The **radius of gyration** simplifies the moment of inertia into a discernible single radius value that indicates how mass is distributed about an axis. It essentially describes a hypothetical distance from the axis at which you can assume the entire mass is concentrated to produce the same moment of inertia.

Radii of gyration for axes are calculated using:

• For the x-axis: \[k_x = \sqrt{\frac{I_x}{M}}\]
• For the y-axis: \[k_y = \sqrt{\frac{I_y}{M}}\]

For the polar moment (which involves both axes), it is:

• \[k_p = \sqrt{\frac{J}{M}}\]

Here, \(J\) is the sum of \(I_x\) and \(I_y\), providing insight into the object's overall resistance to rotational motion about a central point.

In this problem, the **triangular plate** is our main area of focus. It is defined in the coordinate plane by the lines: \(y = x\), \(y = -x\), and \(y = 1\). These boundaries form an isosceles triangle with vertices at \((1,1)\), \((-1,1)\), and \((0,0)\).

Understanding the geometry of this triangular plate is crucial because it affects how calculations for physical properties are done. The symmetry around the y-axis often simplifies calculations, as seen with many of the integrals remaining manageable despite the triangular area being complexly bounded.

This kind of geometric setup also introduces practical applications, such as determining stability and rotational characteristics in engineering and physics fields.

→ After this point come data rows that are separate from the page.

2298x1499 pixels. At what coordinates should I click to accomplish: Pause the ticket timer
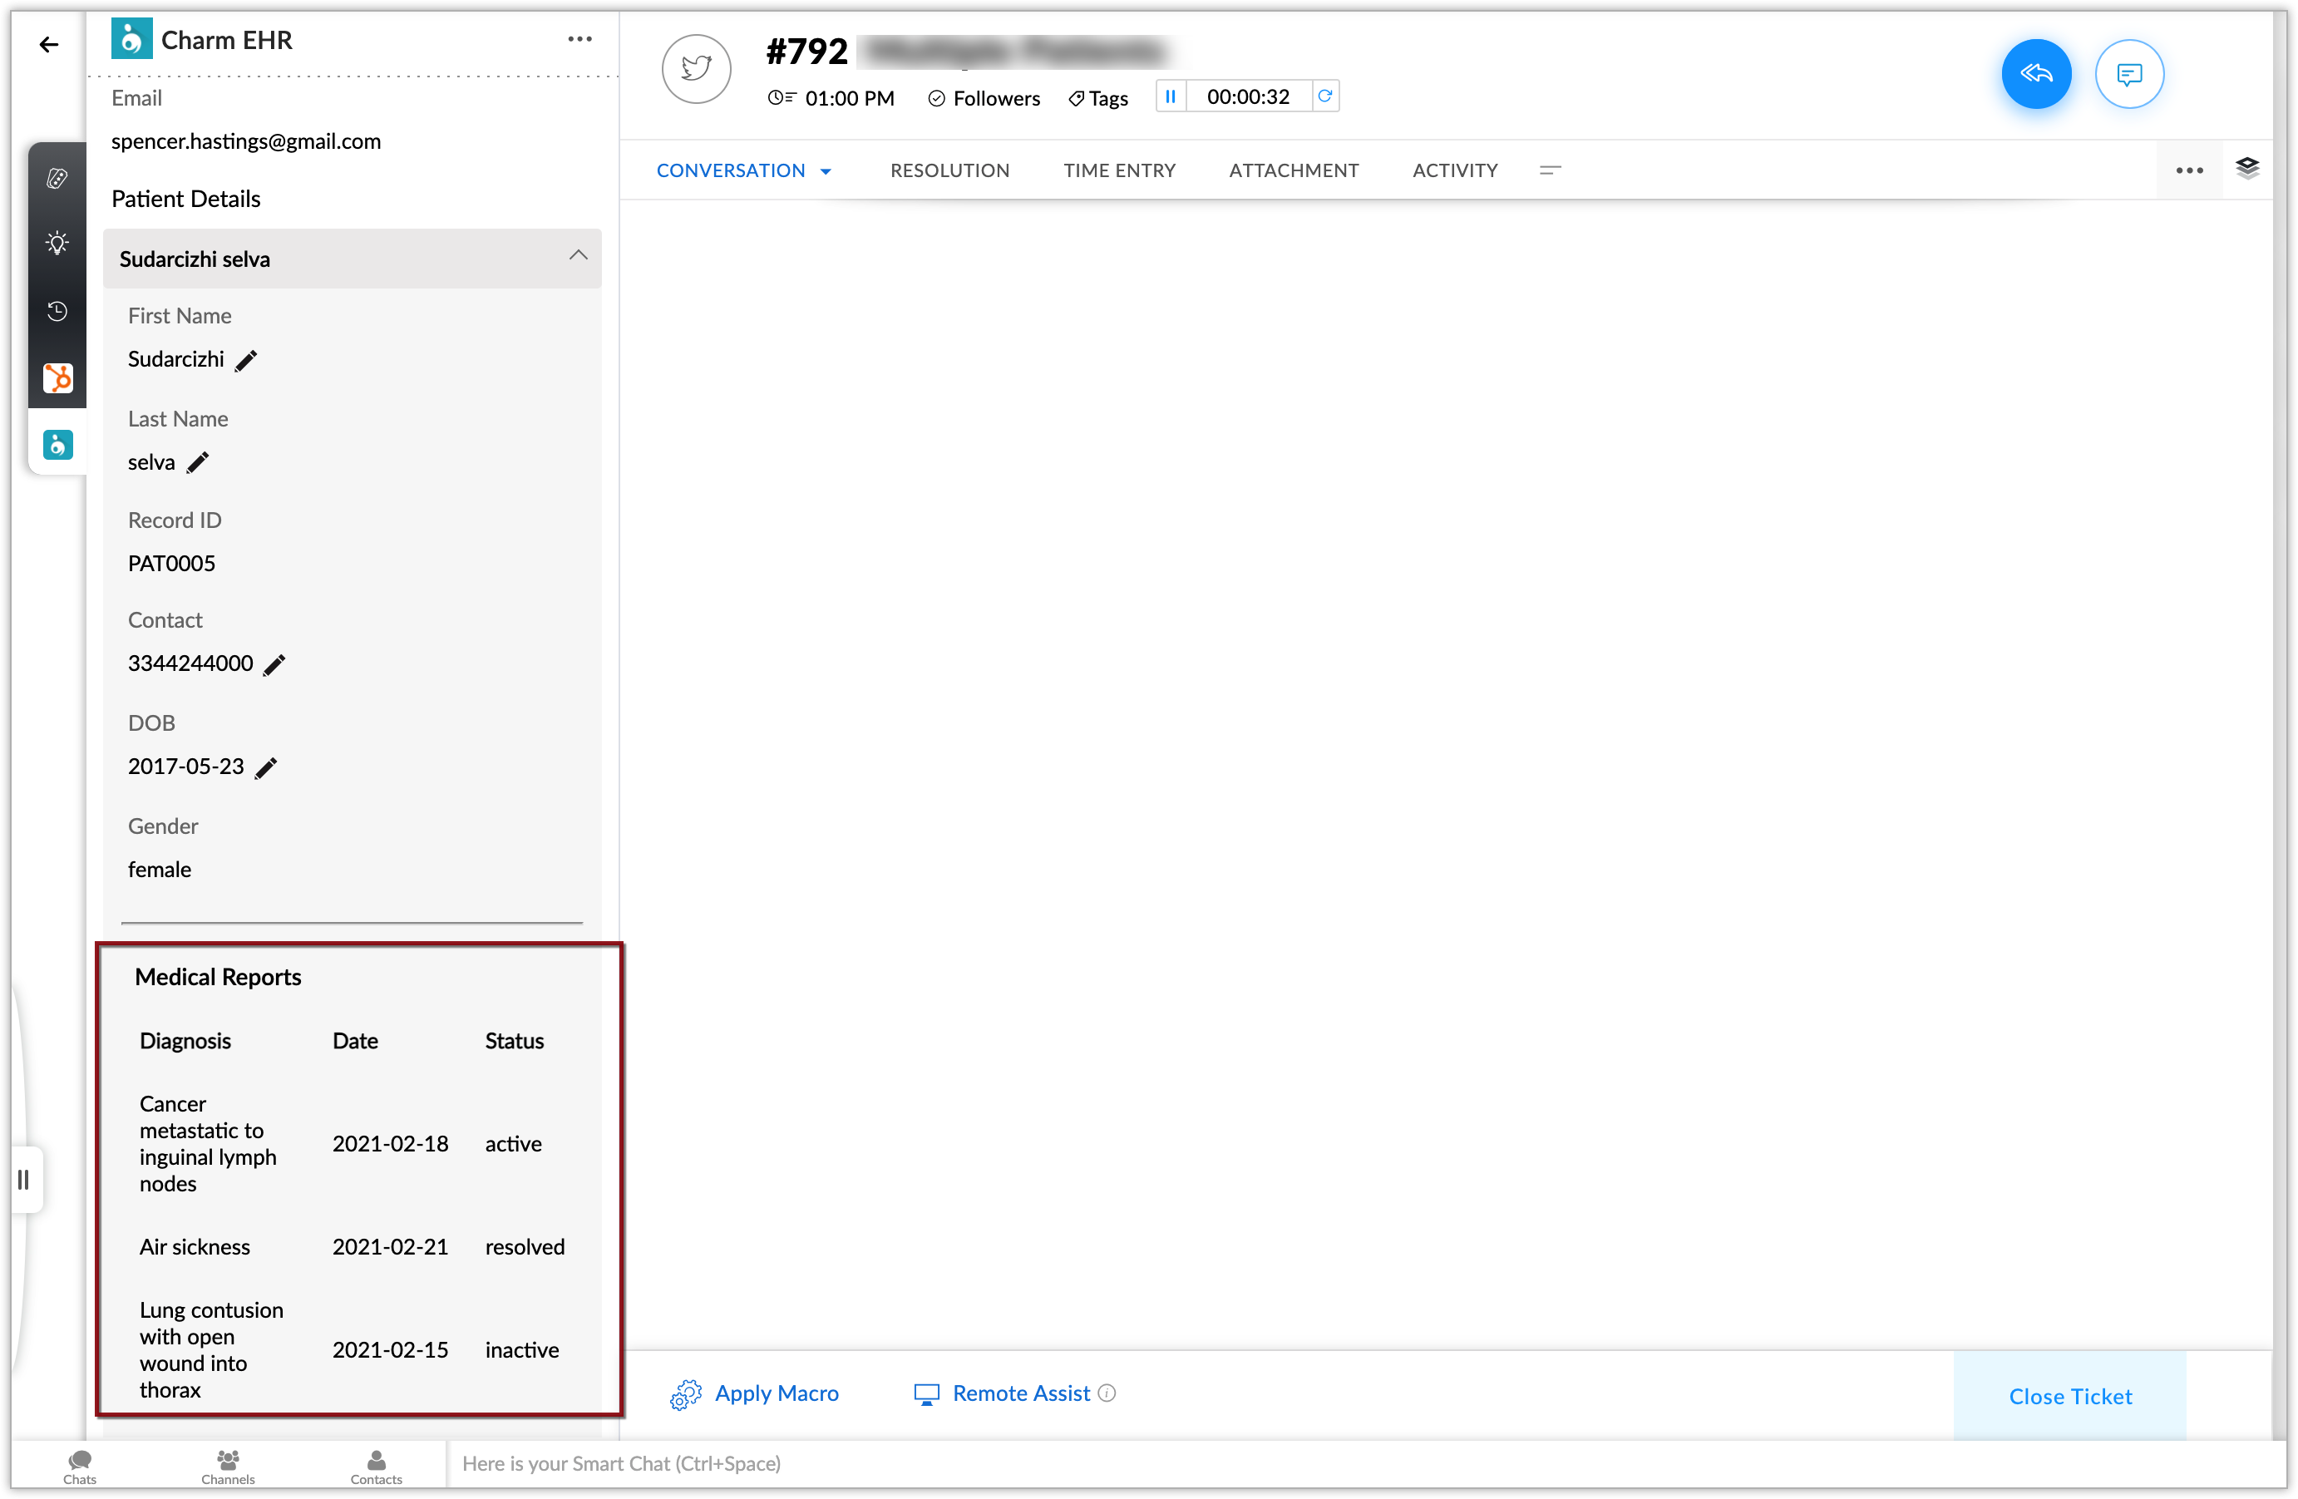[1170, 97]
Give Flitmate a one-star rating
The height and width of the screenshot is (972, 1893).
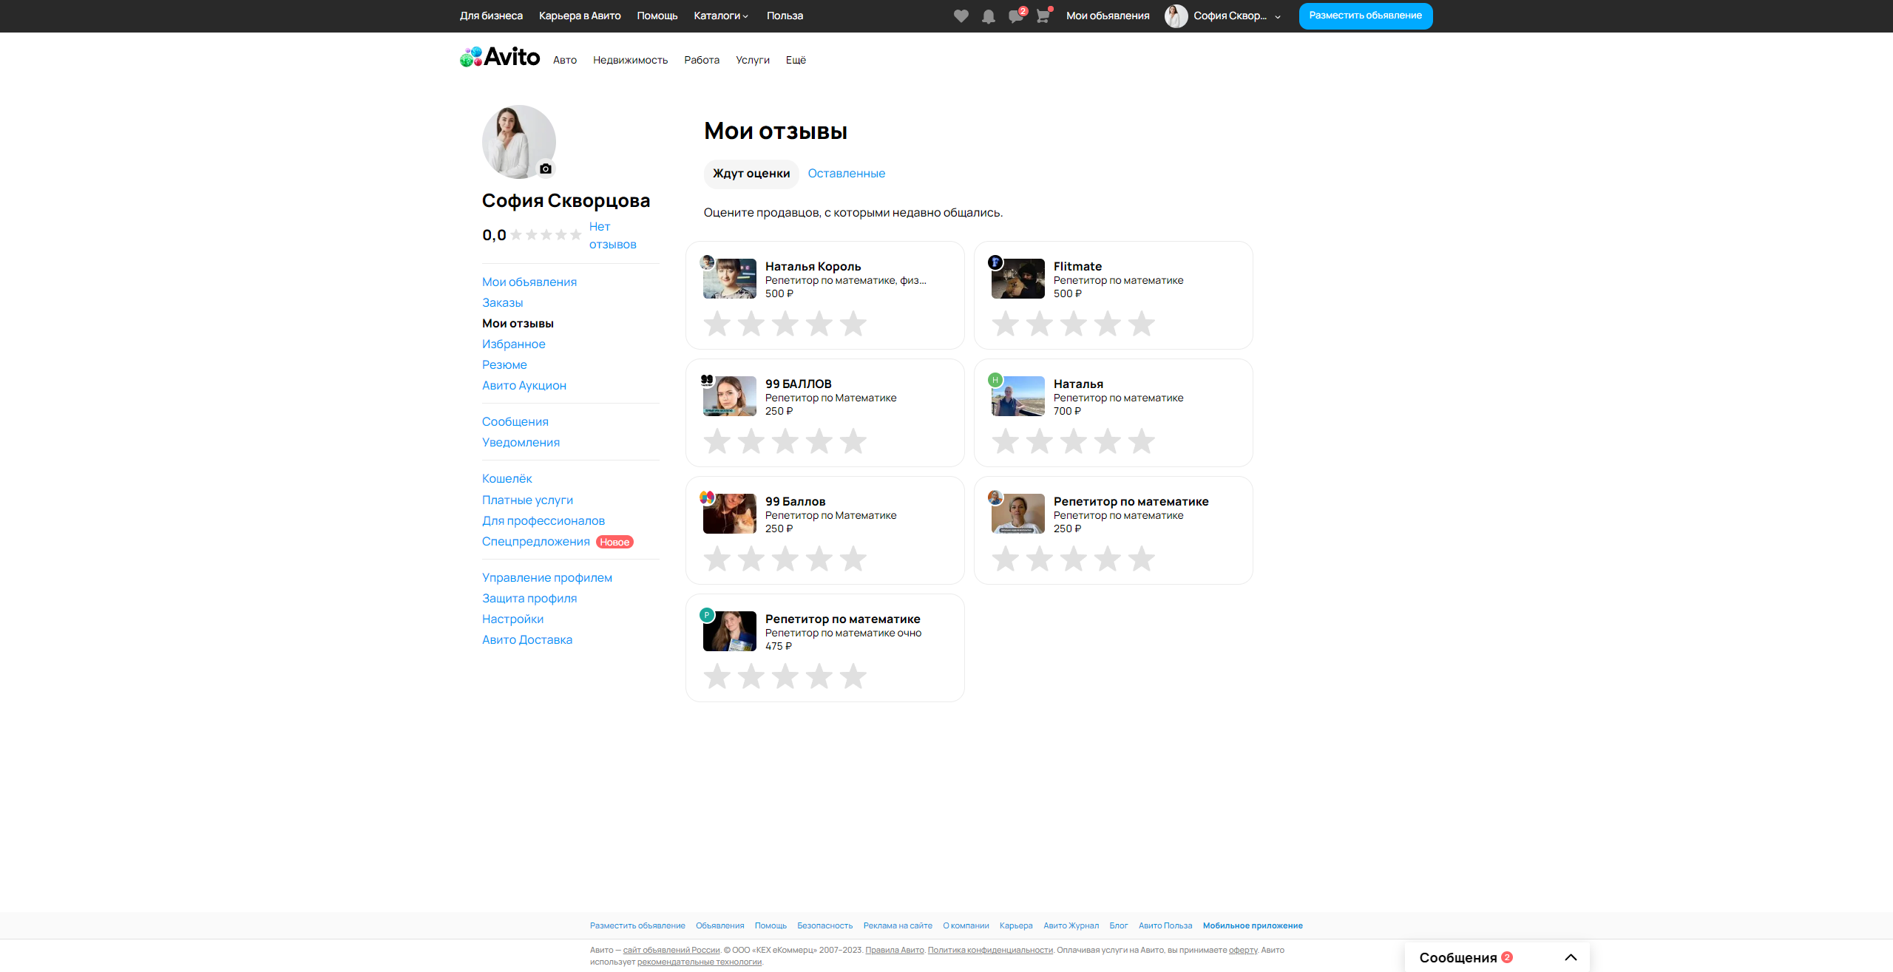click(1005, 324)
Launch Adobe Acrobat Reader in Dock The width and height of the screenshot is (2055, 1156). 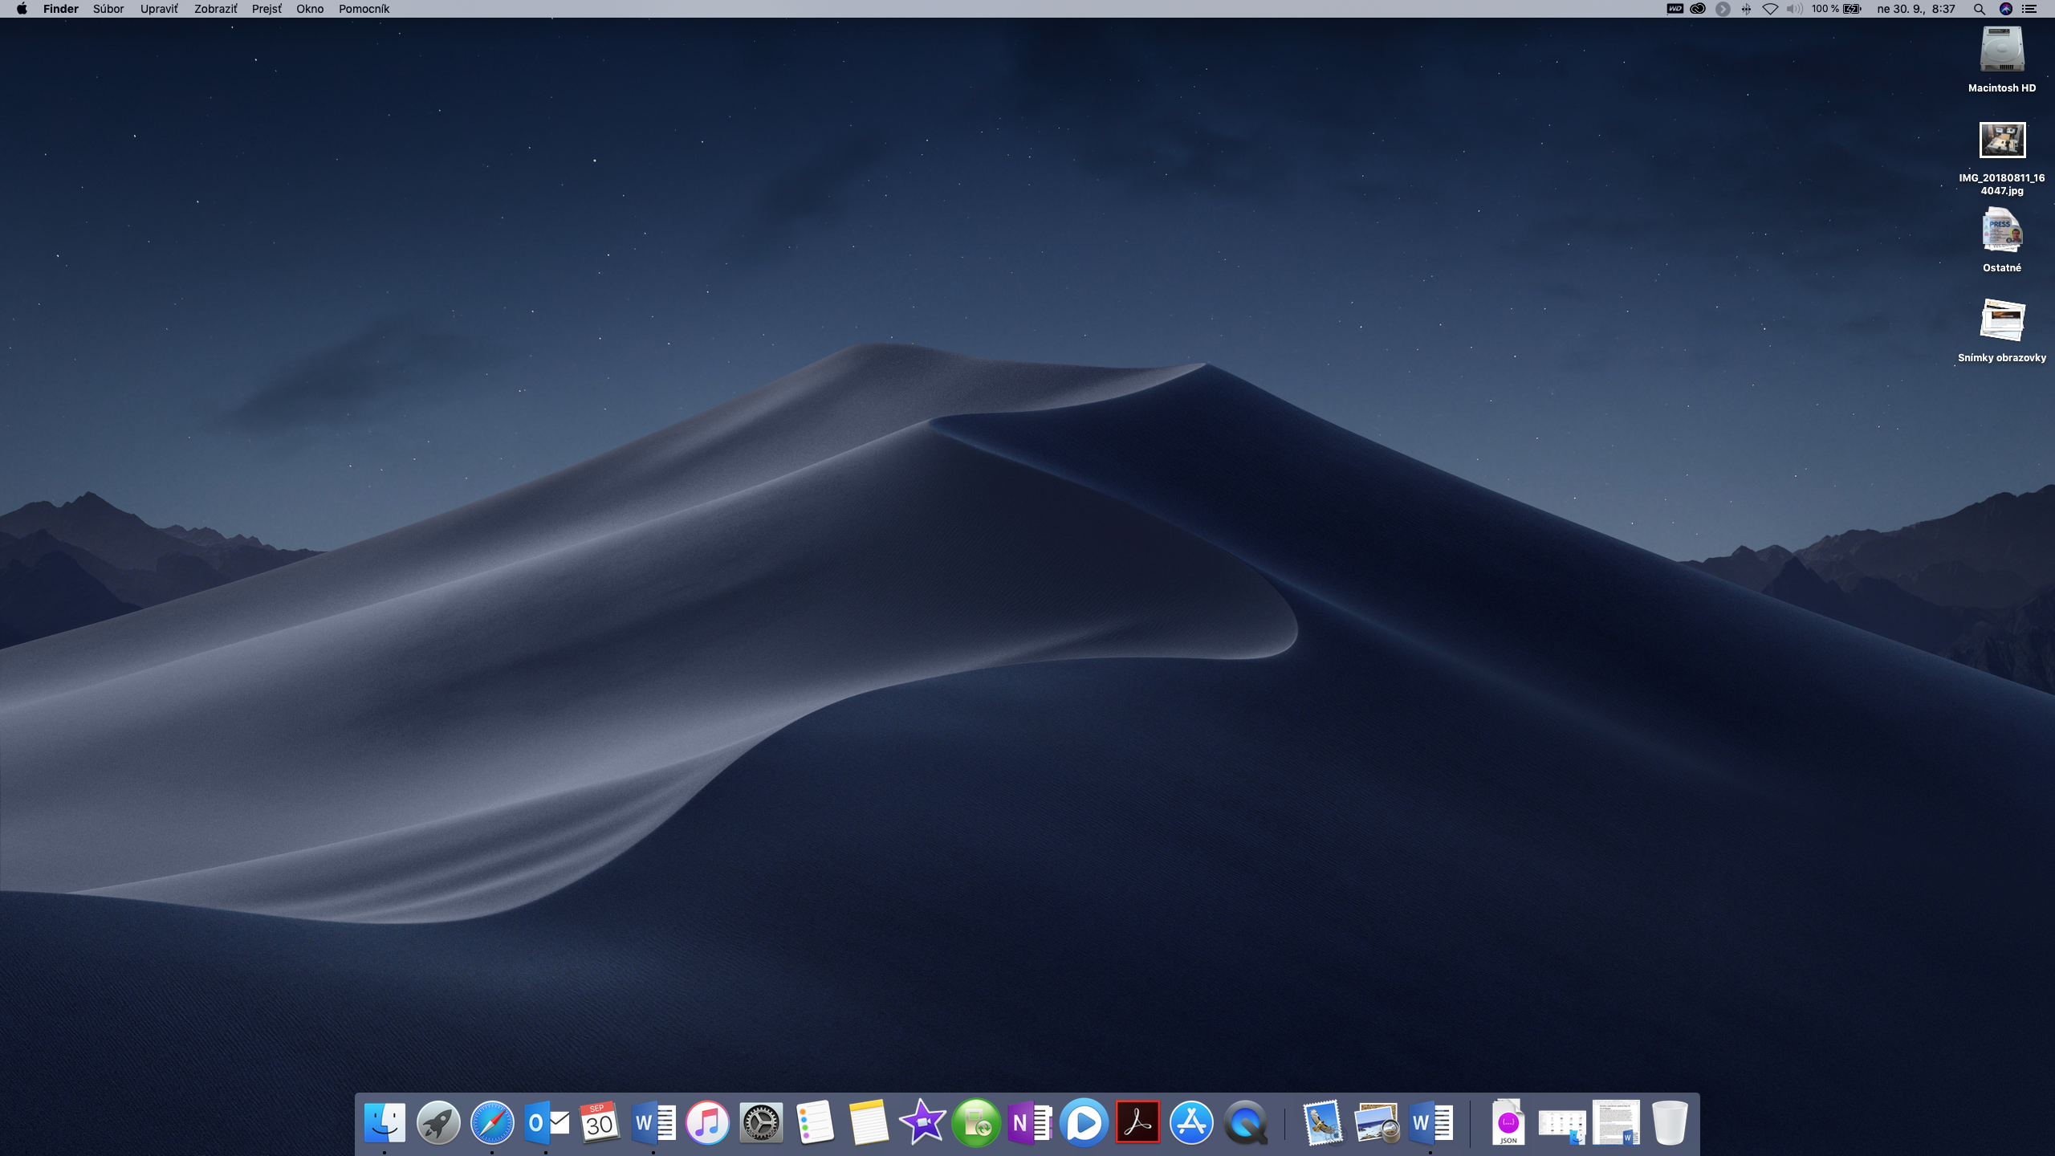[x=1137, y=1122]
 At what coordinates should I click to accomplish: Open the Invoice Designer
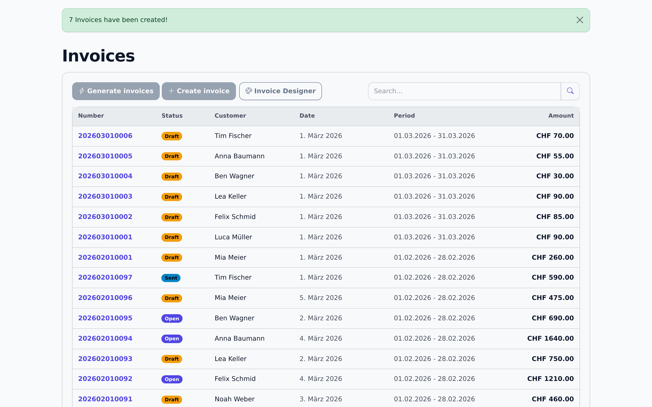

**Double integrals** are used to calculate the center of mass, mass, and moments of inertia in this problem. They help assess quantities over a two-dimensional area, such as our triangular plate.

To find the center of mass, these integrals take into account the shape of the area and the density function \(\delta(x, y) = y + 1\). For instance, the integration for mass \(M\) is:

• \[M = \int_{-1}^{1} \int_{-x}^{x} (y + 1) \, dy \, dx\]

This is the total weight of the object, calculated over its entire area.

• For \(\bar{x}\), the integral setup appears as: \[\bar{x} = \frac{1}{M} \int_{-1}^{1} \int_{-x}^{x} x(y + 1) \, dy \, dx\]
• For \(\bar{y}\): \[\bar{y} = \frac{1}{M} \int_{-1}^{1} \int_{-x}^{x} y(y + 1) \, dy \, dx\]

Double integrals provide a powerful tool in calculus for evaluating properties over complex shapes and are fundamental in physics and engineering.